Por outro lado, lendo o Relatório do OEDT de 2021, sedeado em Portugal, constata-se que no plano das estimativas de prevalência do consumo quer de adultos ao longo da vida quer de jovens nos últimos 12 meses, Portugal situa-se abaixo da média europeia.

No confronto com a Europa, pode dizer-se que Portugal está numa posição favorável, apesar do crescimento do consumo de canábis. Porquê então esta medida completamente ao arrepio, abrindo as portas ao alargamento do consumo, com especial risco para jovens adultos? 

As convenções 

4.2. Recorde-se que Portugal ratificou as três convenções antidroga e que existe o Órgão Internacional de Controlo de Estupefacientes (OICE), como elemento de fiscalização e a Organização Mundial de Saúde como pilar científico, que funciona na catalogação das substâncias que devem ser incluídas nas tabelas.

No seu último Relatório (2020), como aliás no de 2018, aquele OICE percorre a situação de todos os países, nesta temática, e depois da longa descrição dos efeitos nocivos do uso da canábis para a saúde, afirma que as medidas de legalização do uso não médico de substâncias sob controlo, nomeadamente a canábis, são incompatíveis com as obrigações dos Estados Partes, em particular as estabelecidas no artigo 4, alínea c), da Convenção de 1961 emendada, convidando os Estados à sua observância.

Se as convenções, nesta parte, comportam um regime errado, não há que tentar alterá-las? Ou potenciar que os organismos de que se serve, como a OMS, sejam mais eficientes?

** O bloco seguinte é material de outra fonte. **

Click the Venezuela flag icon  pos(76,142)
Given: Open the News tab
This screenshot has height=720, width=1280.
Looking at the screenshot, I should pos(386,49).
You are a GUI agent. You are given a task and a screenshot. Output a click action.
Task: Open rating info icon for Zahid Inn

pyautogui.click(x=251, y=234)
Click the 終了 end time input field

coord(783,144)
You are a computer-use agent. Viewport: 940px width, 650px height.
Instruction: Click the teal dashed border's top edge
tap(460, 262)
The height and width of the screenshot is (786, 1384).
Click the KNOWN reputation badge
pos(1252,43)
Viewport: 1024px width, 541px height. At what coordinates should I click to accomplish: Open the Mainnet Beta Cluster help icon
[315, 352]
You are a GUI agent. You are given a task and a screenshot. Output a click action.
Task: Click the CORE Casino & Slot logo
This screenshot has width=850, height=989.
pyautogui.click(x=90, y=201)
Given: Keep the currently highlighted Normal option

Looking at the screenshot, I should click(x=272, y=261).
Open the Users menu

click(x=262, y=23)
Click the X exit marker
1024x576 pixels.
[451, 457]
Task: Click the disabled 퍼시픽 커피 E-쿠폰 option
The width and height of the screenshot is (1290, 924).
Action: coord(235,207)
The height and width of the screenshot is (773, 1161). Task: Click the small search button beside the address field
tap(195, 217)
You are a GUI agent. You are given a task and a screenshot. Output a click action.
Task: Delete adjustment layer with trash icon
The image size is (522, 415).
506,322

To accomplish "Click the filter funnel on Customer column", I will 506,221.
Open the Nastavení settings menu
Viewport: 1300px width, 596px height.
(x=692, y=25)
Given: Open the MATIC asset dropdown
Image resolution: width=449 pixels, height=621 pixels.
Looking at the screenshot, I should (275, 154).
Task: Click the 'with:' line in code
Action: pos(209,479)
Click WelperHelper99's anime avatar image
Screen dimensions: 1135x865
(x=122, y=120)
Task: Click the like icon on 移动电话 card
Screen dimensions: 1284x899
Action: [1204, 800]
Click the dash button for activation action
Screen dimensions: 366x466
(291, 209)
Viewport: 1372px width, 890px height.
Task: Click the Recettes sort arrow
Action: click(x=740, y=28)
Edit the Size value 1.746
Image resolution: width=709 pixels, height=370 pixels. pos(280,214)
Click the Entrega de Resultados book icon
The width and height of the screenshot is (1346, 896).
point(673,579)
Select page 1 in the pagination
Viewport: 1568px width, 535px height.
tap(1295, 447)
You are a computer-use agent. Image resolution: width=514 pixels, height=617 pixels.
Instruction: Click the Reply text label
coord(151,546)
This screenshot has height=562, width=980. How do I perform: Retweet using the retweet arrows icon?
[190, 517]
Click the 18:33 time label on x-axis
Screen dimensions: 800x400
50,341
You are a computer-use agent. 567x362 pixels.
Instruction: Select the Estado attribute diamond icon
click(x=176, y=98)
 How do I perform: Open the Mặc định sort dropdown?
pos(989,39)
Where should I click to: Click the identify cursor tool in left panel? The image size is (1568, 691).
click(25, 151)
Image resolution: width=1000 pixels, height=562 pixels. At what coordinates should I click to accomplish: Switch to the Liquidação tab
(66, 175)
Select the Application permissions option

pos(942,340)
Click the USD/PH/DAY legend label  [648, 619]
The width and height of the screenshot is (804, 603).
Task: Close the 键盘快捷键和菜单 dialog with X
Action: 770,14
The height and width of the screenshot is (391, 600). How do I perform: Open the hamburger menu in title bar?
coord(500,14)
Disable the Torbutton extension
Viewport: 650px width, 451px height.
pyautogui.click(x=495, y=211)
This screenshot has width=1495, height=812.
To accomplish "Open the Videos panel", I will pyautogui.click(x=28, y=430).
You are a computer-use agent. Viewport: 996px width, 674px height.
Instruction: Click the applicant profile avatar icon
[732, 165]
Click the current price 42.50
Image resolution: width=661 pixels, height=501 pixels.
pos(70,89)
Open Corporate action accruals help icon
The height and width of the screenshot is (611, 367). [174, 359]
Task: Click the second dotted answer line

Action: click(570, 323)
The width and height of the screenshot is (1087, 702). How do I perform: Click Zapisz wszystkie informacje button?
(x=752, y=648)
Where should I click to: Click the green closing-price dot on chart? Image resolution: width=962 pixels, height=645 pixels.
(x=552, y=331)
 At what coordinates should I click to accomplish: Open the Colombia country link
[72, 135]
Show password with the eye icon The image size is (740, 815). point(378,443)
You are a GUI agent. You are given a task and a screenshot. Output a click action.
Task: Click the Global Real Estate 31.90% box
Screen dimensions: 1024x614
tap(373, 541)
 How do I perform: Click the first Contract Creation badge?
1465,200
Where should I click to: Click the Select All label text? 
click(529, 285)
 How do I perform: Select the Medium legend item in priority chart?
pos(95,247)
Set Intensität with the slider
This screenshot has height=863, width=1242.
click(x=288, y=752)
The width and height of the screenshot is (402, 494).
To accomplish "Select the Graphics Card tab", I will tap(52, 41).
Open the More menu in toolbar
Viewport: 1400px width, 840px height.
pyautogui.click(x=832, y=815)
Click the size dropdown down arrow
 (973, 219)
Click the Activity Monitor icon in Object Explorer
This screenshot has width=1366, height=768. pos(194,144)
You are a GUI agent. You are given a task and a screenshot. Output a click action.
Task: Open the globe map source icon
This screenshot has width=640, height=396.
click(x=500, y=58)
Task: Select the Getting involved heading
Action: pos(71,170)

Ou se de todo é impossível modificá-las e achamos que o devem ser, por que não denunciá-las? 

4.3.  A nosso ver, a postura da legalização transporta uma mensagem errada (do não risco) à sociedade, com abandono da desaprovação e apela à desresponsabilização das condutas sociais. Vai-se descobrindo que a canábis, tal como outras substâncias, tem propriedades benéficas e outras maléficas. Aproveitam-se as primeiras como medicamentos, o que já se fez. Porquê oferecer às pessoas os riscos e malefícios que comportam, a pretexto de que foi assim com o tabaco?

4.4. Suscita-se agora a apetência por um novo mercado, o mercado lícito das drogas, em que as empresas vão despertar para negócios de biliões, tais como as tabaqueiras. Mas esquecido lá no fundo, e mais uma vez, fica o consumidor, o dependente, o alvo útil. Daqui por uns anos sobrevirá o movimento inverso…talvez não, porque a nova indústria estará implantada.

Tudo em contrapé de instituições como a DGS, a Ordem dos Médicos e o próprio organismo de combate à droga, o SICAD. 

Para satisfazer as elites fraturantes, deixam-se de lado questões bem mais relevantes, por exemplo, uma revisão global de todas as leis da droga, o controlo dos novos diplomas sobre a droga para fins medicinais, para as quais poderiam ser canalizados os recursos pensantes da AR e do Governo.